In its previous outing, the Washington women’s basketball team had little trouble hammering an overmatched Portland squad by 27 points without standout freshman point guard Tameiya Sadler.
However, UW’s leading scorer missed her second straight game Saturday due to an undisclosed injury, which left the shorthanded Huskies extremely vulnerable against No. 7 Oregon’s harassing defense that forced 20 turnovers.
Washington had difficulty generating offense and scored its fewest points of the season during a 73-49 defeat at Alaska Airlines Arena.
“I thought we turned the ball over way too many times in the first quarter and put us in a hole,” coach Jody Wynn said. “Twenty turnovers isn’t going to win games in this league. It’s hard without our point guard out on the floor with us.
“It’s no knock on any of the other players, but we’re asking them to be decision-makers and handling a full-court press and putting them in a position they might not be accustomed to doing.”
Freshman Jayda Noble made her second start in place of Sadler, but senior forward Khayla Rooks assumed the playmaking duties and finished with one assist, four turnovers and two points on 1-for-6 shooting.
Every UW starter committed at least two turnovers.
“Khayla had a few turnovers today, but overall she’s been really good for us,” Wynn said. “Today, she shouldered the load and maybe not made some of the better ones, but it’s not just her fault. We all have to step up and handle the ball and make better decisions.”
The Huskies (4-3, 1-3 Pac-12), who entered the game averaging 67.2 points, are 0-10 over the past two seasons when scoring fewer than 50 points.
Washington needed every point possible to keep pace with Oregon, which averages 89.4 points and ran its winning streak over UW to seven straight.
“They’re a unique kind of defense,” Oregon coach Kelly Graves said. “That’s what they do. They scramble around, they switch up. I counted nine different defenses that they run going into this game, so it’s hard to get into any kind of rhythm.

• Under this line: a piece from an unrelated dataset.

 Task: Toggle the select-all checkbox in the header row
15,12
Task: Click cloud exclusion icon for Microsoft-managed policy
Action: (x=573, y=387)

“We wanted to get it out in transition and we had eight fast-break points. That’s not enough. We wanted to really push it and I just don’t think we made great decisions tonight.”
The Huskies fell behind 21-12 after the first quarter and trailed by 17 points (33-16) midway through the second when it appeared the Ducks were poised for an early knockout.
However, backup center Darcy Rees, who scored 14 of her game-high 20 points in the first half, kept Washington in the game while hitting 5 of 7 shots before the break.
“We were excited as the underdog to try to challenge them,” Rees said. “They haven’t had a lot of close games recently. After the game, obviously we’re disappointed to get the loss, but I think we really battled hard, especially in that first half.”
The Huskies trailed 37-26 at halftime.
Sophomore forward Nyara Sabally scored seven of her 13 points in the third for Oregon, which outpaced UW 13-10 in the quarter and went into the fourth with a 50-36 lead.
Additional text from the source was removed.